+++ EXERCISE MATERIALS

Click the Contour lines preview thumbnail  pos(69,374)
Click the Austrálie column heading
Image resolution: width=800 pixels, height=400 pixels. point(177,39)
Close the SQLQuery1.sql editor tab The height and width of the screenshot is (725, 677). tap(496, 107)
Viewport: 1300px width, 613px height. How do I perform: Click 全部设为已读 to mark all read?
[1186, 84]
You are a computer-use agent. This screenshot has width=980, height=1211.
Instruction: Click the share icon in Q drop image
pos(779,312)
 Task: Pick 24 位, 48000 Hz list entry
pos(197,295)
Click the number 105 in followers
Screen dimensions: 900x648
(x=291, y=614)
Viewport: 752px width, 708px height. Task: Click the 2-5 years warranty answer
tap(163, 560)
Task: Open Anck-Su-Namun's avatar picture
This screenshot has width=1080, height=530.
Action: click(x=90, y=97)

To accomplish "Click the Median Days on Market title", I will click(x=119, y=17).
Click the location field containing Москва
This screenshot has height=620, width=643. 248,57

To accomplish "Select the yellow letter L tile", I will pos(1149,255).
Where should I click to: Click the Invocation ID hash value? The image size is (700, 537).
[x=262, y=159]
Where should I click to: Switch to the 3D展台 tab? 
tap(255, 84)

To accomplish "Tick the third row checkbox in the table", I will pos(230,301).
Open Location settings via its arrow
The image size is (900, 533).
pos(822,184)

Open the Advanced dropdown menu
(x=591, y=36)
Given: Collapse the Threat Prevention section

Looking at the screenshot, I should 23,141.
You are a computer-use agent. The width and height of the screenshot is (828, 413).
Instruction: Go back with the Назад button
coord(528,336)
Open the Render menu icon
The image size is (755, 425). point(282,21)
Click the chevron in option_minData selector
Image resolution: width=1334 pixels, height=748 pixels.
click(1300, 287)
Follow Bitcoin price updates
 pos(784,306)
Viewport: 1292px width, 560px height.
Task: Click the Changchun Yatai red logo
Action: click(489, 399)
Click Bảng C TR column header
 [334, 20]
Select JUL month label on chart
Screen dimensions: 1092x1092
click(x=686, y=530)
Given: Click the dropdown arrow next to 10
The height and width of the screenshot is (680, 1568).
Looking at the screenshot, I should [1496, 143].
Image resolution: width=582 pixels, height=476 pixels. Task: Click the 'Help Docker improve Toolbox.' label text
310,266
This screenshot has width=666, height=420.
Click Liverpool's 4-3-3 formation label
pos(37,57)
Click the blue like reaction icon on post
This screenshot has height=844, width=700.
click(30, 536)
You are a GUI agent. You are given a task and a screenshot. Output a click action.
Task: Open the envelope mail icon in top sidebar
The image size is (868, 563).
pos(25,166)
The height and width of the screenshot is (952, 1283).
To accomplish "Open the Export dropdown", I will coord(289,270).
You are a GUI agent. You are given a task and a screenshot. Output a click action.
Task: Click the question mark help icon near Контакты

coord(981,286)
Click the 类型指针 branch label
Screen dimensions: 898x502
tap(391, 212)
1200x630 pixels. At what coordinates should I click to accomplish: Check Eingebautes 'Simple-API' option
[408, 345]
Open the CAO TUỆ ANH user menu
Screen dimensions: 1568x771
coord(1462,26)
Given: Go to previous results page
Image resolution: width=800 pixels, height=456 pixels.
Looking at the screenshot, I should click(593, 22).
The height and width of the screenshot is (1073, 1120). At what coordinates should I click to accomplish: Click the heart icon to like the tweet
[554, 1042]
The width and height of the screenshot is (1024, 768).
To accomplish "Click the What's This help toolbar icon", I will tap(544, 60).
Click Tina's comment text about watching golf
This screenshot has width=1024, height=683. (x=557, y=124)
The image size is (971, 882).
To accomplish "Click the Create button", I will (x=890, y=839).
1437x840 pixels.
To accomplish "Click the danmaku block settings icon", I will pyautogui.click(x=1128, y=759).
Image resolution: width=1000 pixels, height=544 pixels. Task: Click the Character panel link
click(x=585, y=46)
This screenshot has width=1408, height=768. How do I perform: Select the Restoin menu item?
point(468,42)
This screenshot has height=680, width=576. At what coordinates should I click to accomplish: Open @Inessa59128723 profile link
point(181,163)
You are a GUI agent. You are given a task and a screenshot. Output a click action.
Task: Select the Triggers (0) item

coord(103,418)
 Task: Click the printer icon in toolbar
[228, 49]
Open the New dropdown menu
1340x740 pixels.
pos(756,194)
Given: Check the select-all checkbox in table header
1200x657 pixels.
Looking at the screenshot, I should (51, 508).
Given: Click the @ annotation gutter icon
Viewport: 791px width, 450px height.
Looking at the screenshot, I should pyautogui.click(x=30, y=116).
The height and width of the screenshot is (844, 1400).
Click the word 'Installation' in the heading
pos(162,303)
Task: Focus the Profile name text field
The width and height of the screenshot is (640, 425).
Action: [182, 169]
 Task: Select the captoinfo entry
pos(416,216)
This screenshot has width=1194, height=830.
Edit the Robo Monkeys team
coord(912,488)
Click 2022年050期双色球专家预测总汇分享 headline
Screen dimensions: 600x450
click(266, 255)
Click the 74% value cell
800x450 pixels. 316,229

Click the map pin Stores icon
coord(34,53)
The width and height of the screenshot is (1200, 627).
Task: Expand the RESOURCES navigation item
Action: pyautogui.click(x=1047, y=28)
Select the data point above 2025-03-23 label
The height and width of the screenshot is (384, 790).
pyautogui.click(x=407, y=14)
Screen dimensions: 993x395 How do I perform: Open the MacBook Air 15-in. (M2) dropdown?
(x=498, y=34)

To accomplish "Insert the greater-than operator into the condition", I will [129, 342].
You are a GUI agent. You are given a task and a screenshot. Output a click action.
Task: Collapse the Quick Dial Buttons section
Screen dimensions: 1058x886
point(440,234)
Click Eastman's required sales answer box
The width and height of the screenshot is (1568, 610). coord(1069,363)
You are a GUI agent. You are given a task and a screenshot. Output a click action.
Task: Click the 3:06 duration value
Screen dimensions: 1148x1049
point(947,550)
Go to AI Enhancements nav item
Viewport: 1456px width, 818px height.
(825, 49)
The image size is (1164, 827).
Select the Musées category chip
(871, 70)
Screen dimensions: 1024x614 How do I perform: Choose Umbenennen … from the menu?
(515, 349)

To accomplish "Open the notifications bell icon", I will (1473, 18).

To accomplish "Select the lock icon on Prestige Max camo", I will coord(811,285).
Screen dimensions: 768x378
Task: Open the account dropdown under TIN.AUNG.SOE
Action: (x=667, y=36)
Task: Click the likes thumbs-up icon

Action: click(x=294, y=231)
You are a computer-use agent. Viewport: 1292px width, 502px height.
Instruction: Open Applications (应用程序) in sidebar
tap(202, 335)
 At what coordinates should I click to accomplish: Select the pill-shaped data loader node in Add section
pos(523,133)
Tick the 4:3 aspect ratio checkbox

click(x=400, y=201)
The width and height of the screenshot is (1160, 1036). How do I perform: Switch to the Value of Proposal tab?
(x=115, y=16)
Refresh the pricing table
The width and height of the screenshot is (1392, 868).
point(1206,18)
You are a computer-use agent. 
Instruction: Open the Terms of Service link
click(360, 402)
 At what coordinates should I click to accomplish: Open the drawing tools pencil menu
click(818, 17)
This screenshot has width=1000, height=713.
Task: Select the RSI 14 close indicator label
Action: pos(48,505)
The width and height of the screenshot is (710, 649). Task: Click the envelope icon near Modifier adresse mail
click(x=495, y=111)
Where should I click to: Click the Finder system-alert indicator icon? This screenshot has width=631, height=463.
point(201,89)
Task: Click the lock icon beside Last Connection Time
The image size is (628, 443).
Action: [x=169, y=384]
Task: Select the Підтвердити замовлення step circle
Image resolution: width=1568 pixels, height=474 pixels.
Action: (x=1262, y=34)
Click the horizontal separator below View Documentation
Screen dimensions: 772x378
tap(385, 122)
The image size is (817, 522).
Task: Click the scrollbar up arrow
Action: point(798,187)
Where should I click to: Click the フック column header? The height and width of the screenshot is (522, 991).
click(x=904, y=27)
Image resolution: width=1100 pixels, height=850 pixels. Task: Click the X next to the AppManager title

++++++

§ AIM OF THE TASK
Please make an exact copy of the lines above from the line with "Task: Click the lock" through the line with "Task: Select the Підтвердити", both ends included.

§ TASK SOLUTION
Task: Click the lock icon beside Last Connection Time
The image size is (628, 443).
Action: [x=169, y=384]
Task: Select the Підтвердити замовлення step circle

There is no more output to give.